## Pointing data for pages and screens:
[start]

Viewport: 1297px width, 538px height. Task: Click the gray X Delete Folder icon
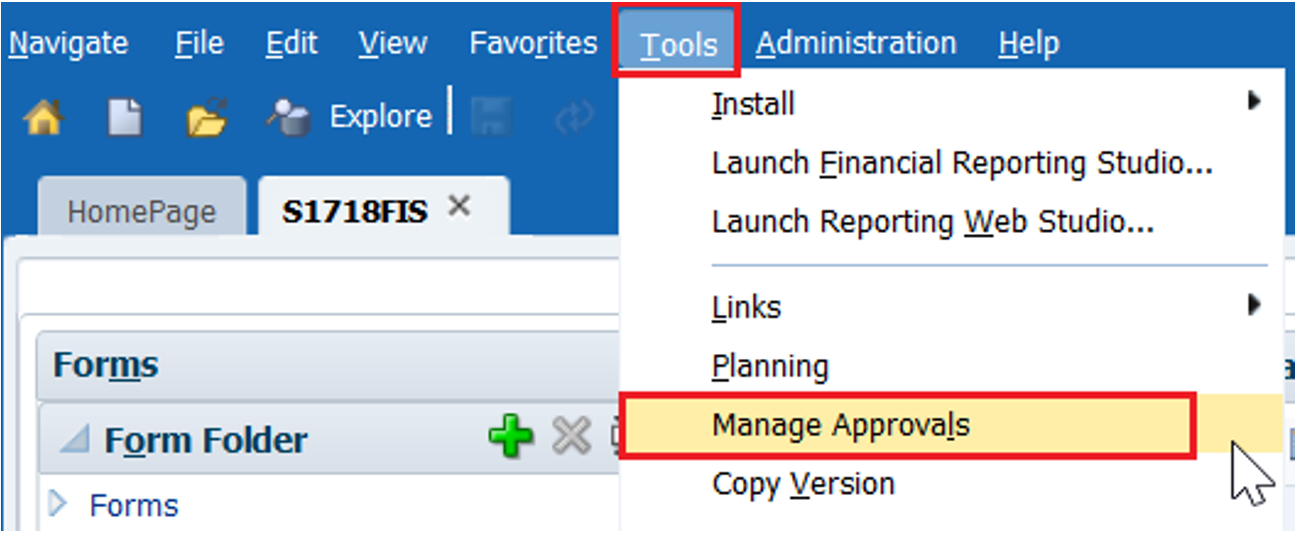(x=571, y=438)
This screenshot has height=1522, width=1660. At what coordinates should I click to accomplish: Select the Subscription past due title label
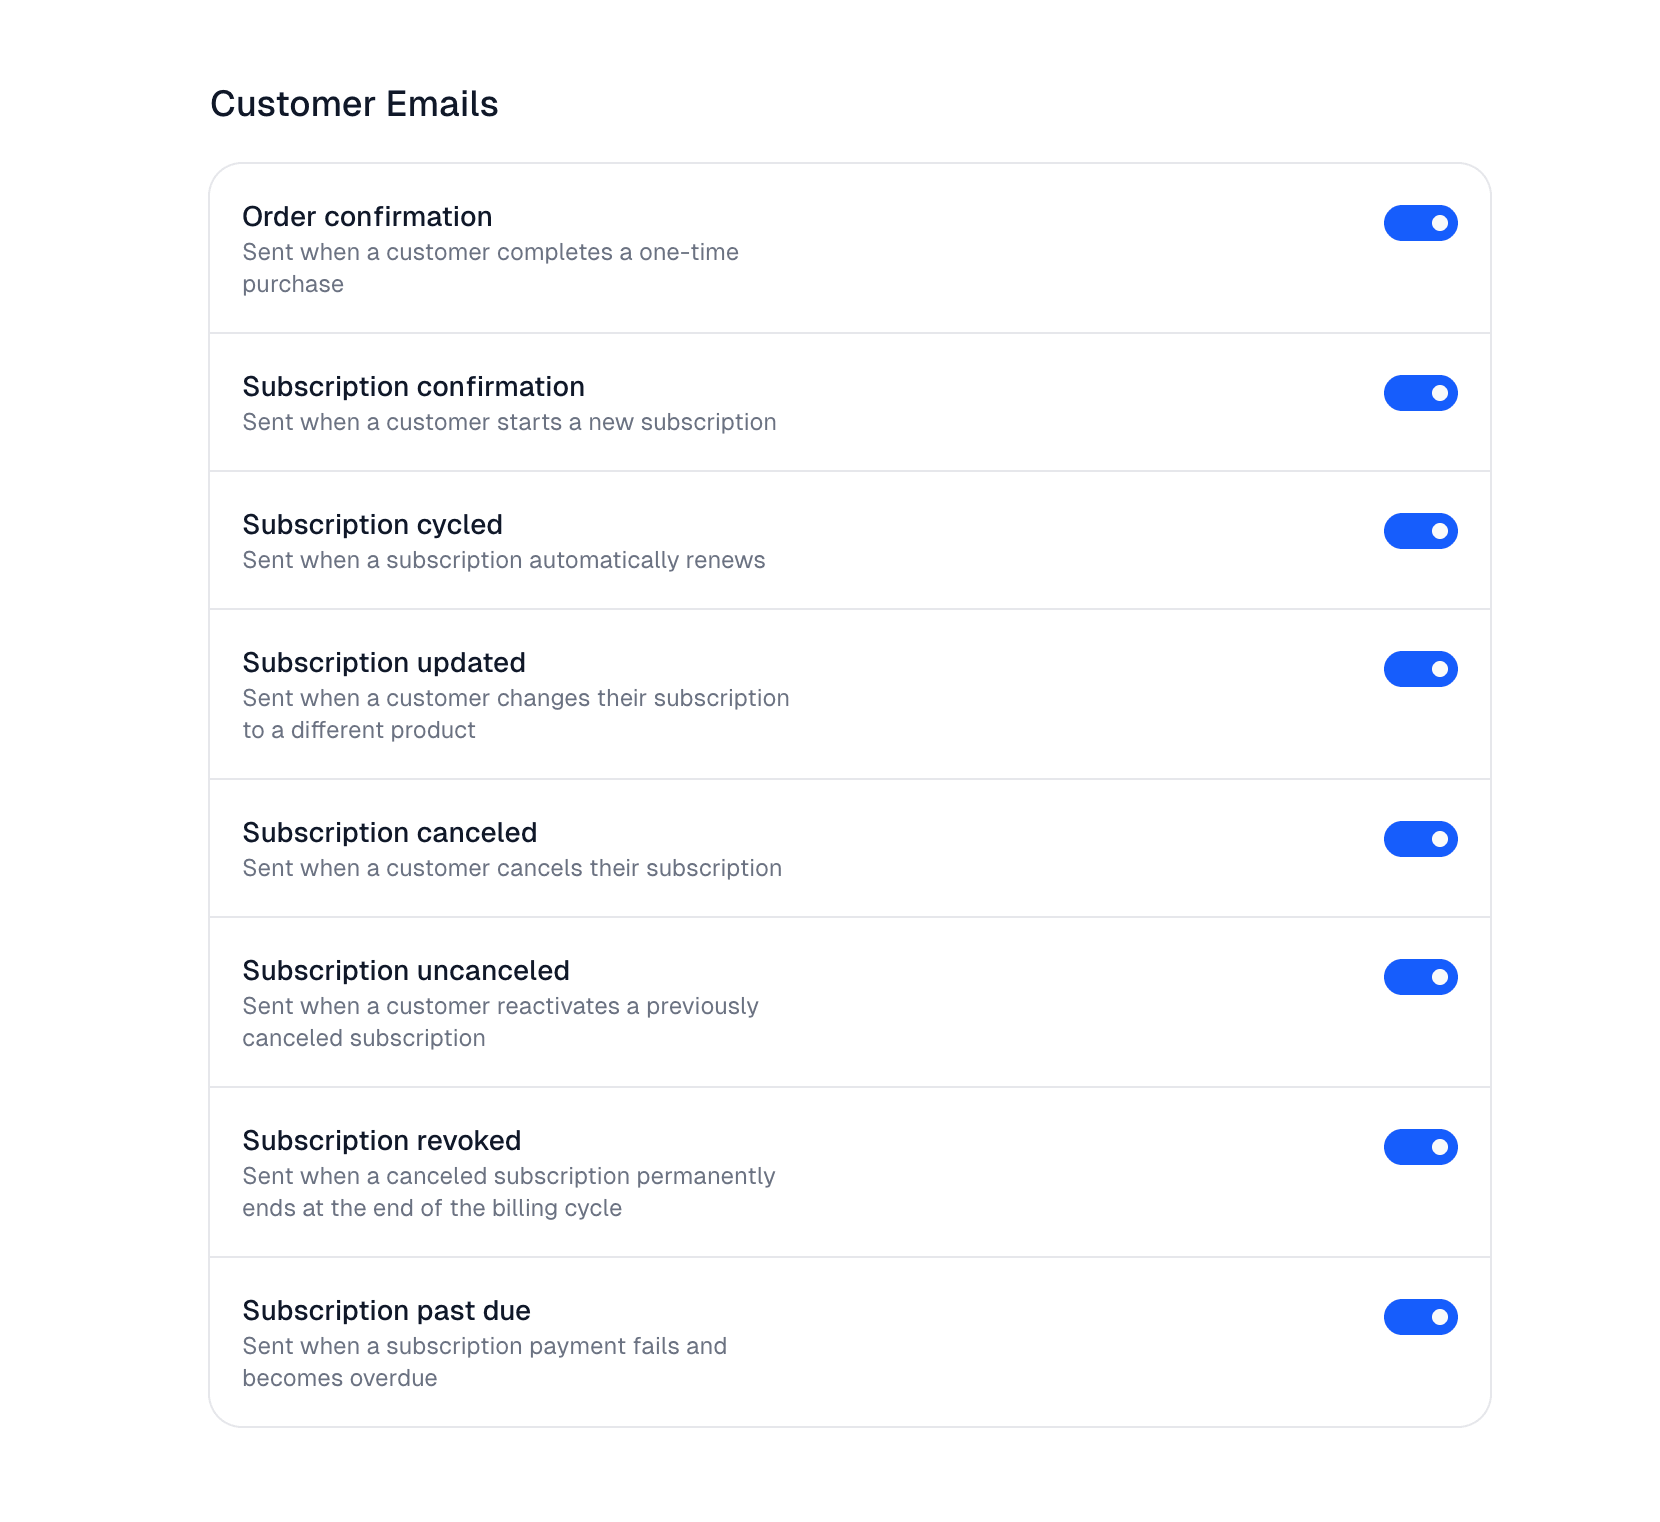386,1311
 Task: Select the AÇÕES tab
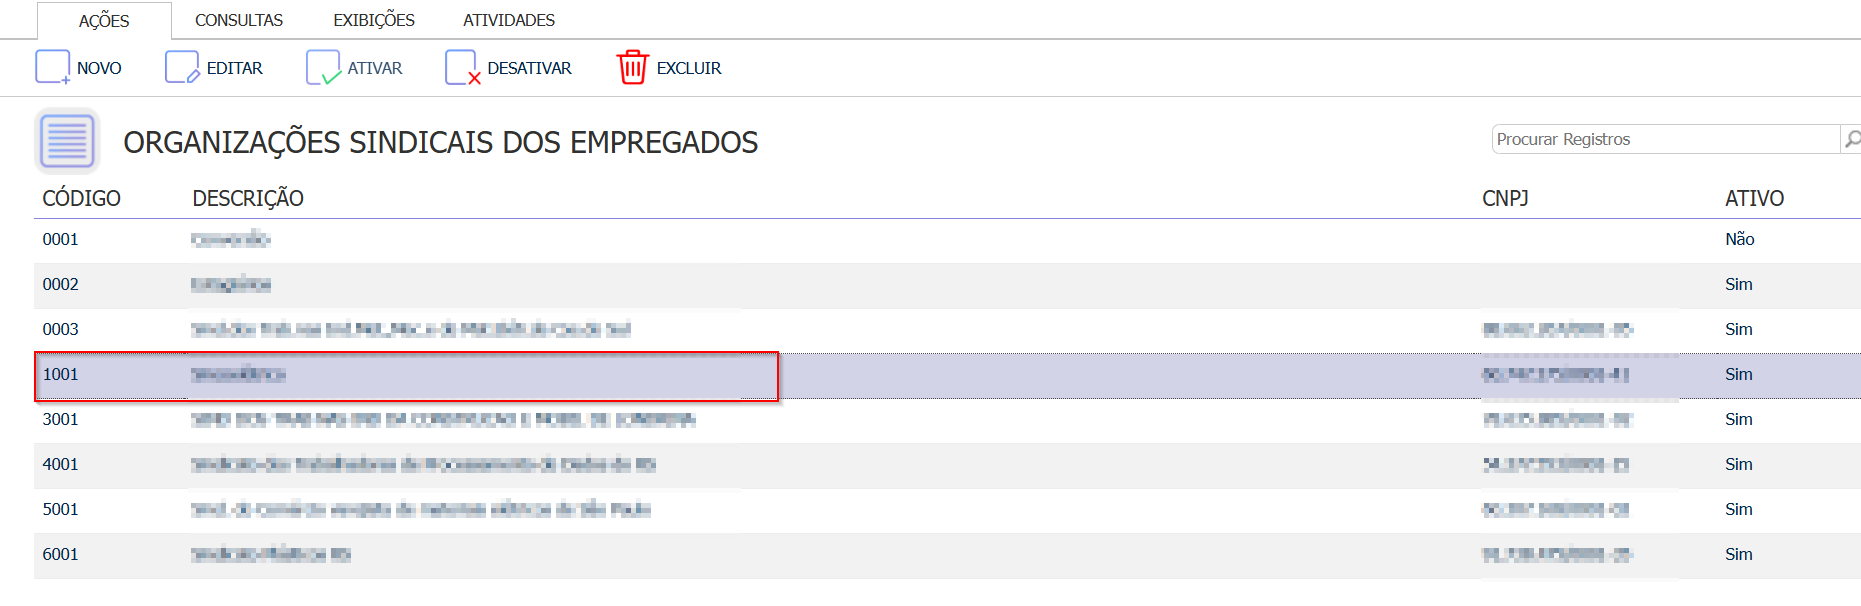(104, 20)
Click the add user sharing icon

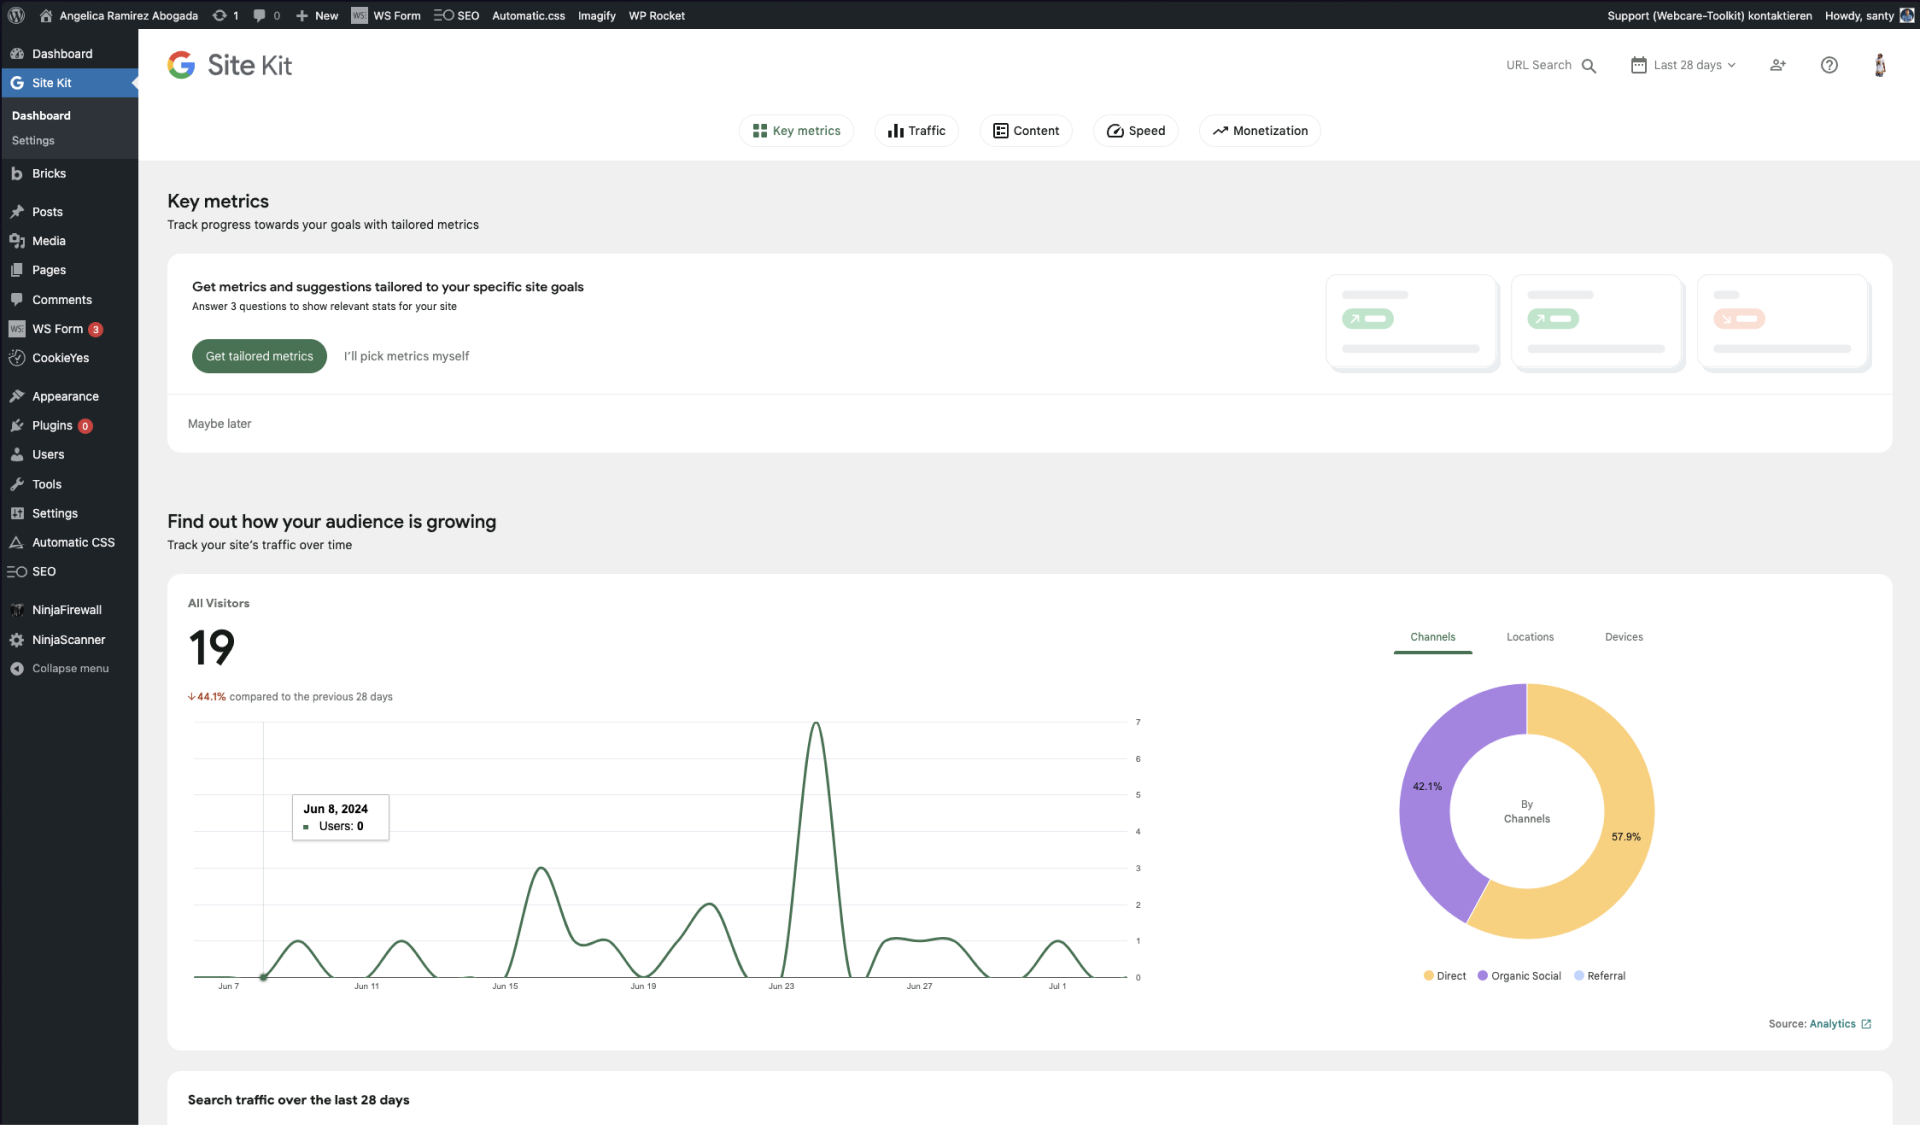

[end]

## WORK INSTRUCTIONS:
Output the lines of the records above as a Markdown table with the columns "Row" and "Line", numbering each row and omitting blank lines. Leave the pictures out.

## THE ANSWER:
| Row | Line |
|---|---|
| 1 | Viewport: 1297px width, 538px height. Task: Click the gray X Delete Folder icon |
| 2 | (x=571, y=438) |
| 3 | This screenshot has height=1522, width=1660. At what coordinates should I click to accomplish: Select the Subscription past due title label |
| 4 | 386,1311 |
| 5 |  Task: Select the AÇÕES tab |
| 6 | (104, 20) |
| 7 | Click the add user sharing icon |